Exercise requirements - Write out the data word for word, taking care that no picture is carried over.

Data section -
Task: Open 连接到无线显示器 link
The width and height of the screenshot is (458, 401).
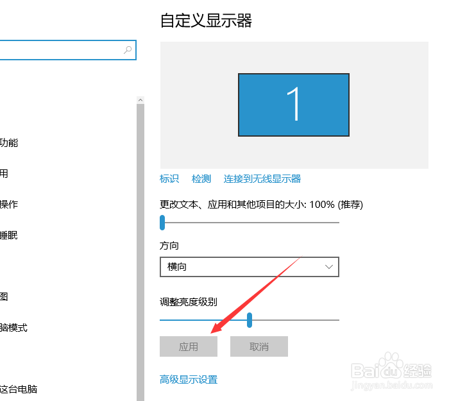Action: click(x=262, y=179)
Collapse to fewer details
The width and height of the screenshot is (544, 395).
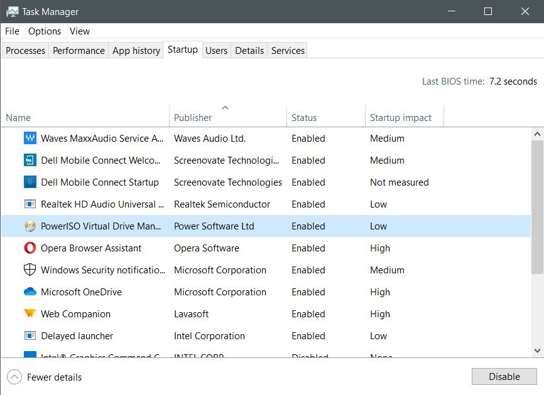point(44,377)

Answer for this exercise -
Task: Open 连接到无线显示器 link
The width and height of the screenshot is (458, 401).
Action: click(x=262, y=179)
Collapse to fewer details
The width and height of the screenshot is (544, 395).
point(44,377)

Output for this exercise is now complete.